Key areas the Boks need to brush up on

12 November 2017 - 14:17 By Liam Del Carme
Springbok hooker  Bongi Mbonambi's misery reflects the feelings of South African  fans after  the All Blacks demolished the Boks  57-0 yesterday -  South Africa's worst defeat  in  111 years of playing rugby.
Springbok hooker Bongi Mbonambi's misery reflects the feelings of South African fans after the All Blacks demolished the Boks 57-0 yesterday - South Africa's worst defeat in 111 years of playing rugby.
Image: Reuters

The Springboks fell short in several key areas in their record 38-3 defeat to Ireland at the Aviva Stadium on Saturday.

In turning around his team’s flagging fortunes coach Allister Coetzee and his management group will have to find quick solutions‚ but there are areas which will require time to remedy.

1) Tactical naivety

This is one where the brains trust have to share culpability.

On Saturday it seemed one team fastidiously kept to their script while the other committed theirs to the wind.

“I have to give credit to Ireland‚” Coetzee said generously.

“I thought tactically they played very well.

"We lacked patience in our plan‚ in our kicking game‚” he added about his team’s at times infuriating habit of handing the opposition easy possession.

2) Leadership (on field)

He may lead by example but captain Eben Etzebeth has failed to rouse his players when they’ve had their backs to the wall.

As one of his goals on this tour the coach has emphasised the need to win close games.

That requires cool leadership and composure.

The Boks aren’t winning close games‚ in fact‚ in some they drift rudderless as they are buffeted by inspired opposition.

Etzebeth is naturally taciturn which perhaps explains why the traditional Captain’s press conference on the eve of a game is no longer part of the team’s commitments to the media.

“It was a tough day‚” admitted Etzebeth after the defeat.

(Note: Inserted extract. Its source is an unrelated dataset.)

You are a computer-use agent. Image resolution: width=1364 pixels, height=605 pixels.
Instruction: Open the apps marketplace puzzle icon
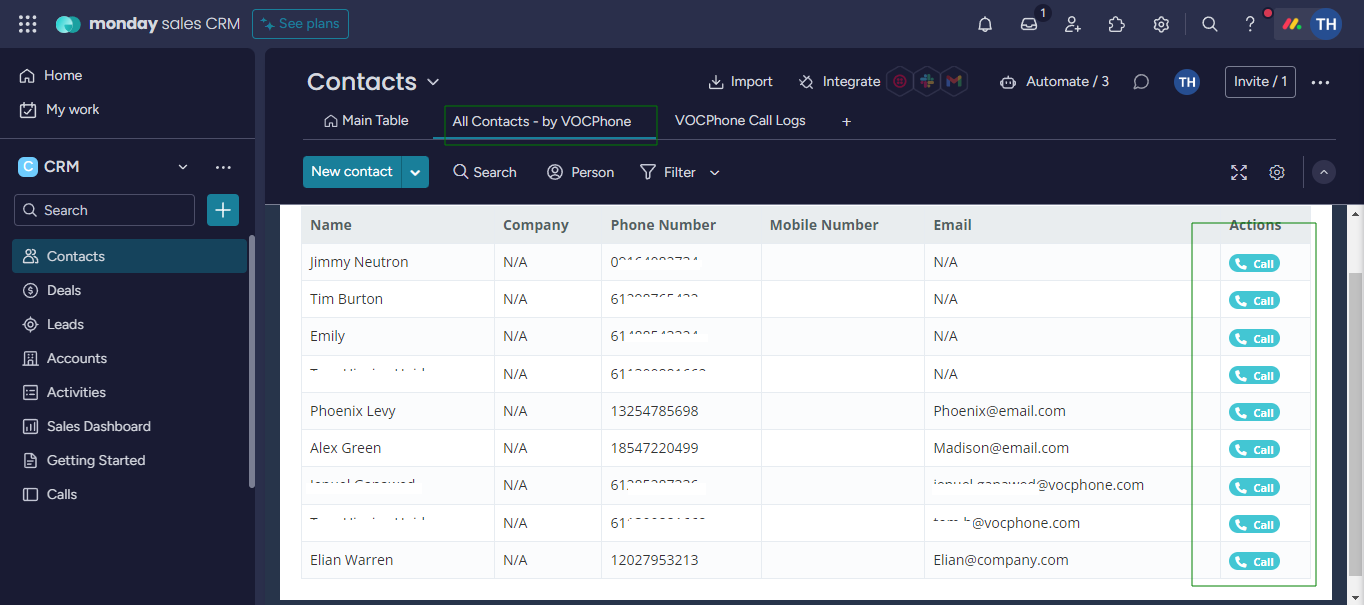coord(1117,23)
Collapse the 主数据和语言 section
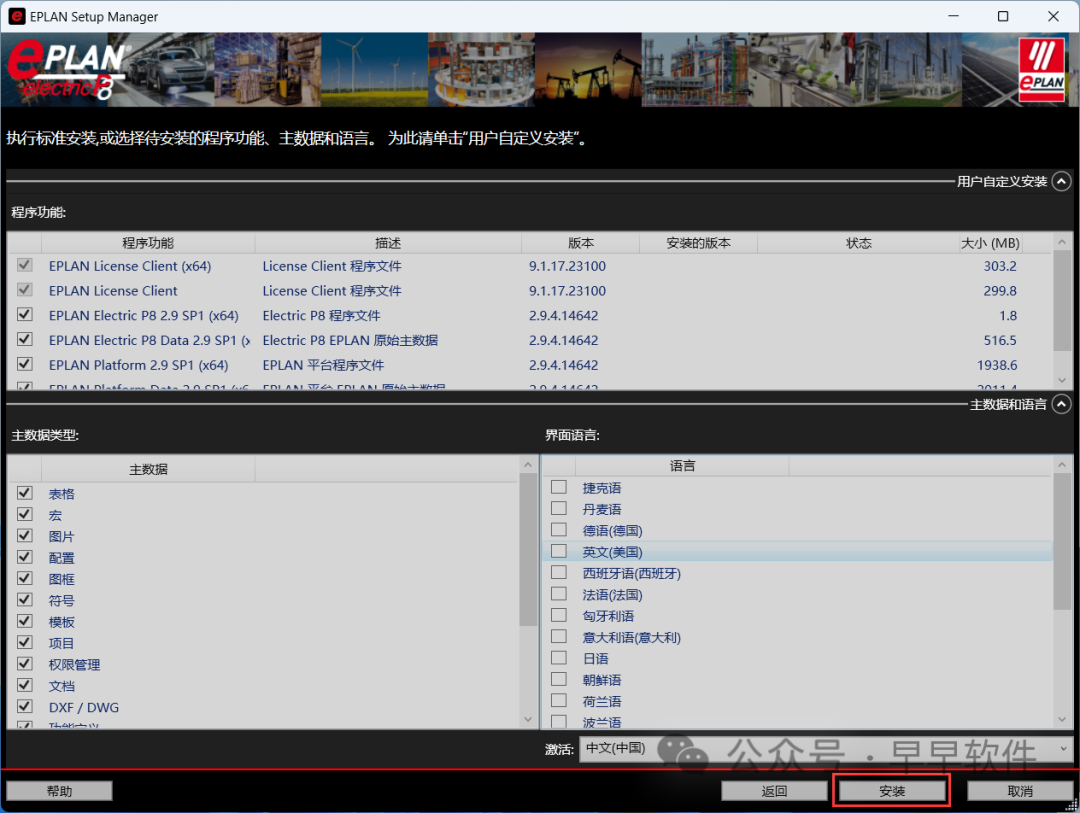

“Definitely not what any of us wanted. We have no excuses and have to rectify this‚ the players and management come Monday… to make new plans for next week.”

3) The scrum

The rigidity of the Bok scrum had not been tested by the time tighthead prop Coenie Oosthuizen departed the scene in the second minute against Ireland.

The highly promising Wilco Louw was pressed into action much earlier than anticipated but he soon discovered international rugby‚ particularly his area of expertise‚ is a school of hard knocks.

In mitigation‚ the fit again Cian Healy‚ Rory Best and Tadgh Furlong gives Ireland a hard edge upfront.

“For me the big thing was the scrum‚ the set piece‚ the pressure was there and the breakdown as well. We’ve got to improve scrum time‚” sighed Coetzee.

4) The breakdown

While the backrow trio of Siya Kolosi‚ Pieter-Steph du Toit and Louw at No8 served its purpose against the All Black‚ Coetzee may have to review the mix.

It didn’t help that hooker Malcolm Marx didn’t apply a strong hand in that area again. To be fair CJ Stander and Co were having a field day.

“The big difference was the detail at the breakdown‚” coach Coetzee said.

“They were really clever. Rory Best was good on the ground.

"The tackler made it difficult for our first arriving player to get there.

"By that I’m not saying it was done illegally but it was a challenge for us. We need to be better next time.”

5) Poor discipline

Scrum and breakdown penalties quickly mounted and the Boks were forced to play catch-up.

“The scoreboard pressure caught up with us‚” Coetzee said.

“Their second try only came in the 71 minute.

"We got to 14-3 and then conceded another penalty through ill discipline.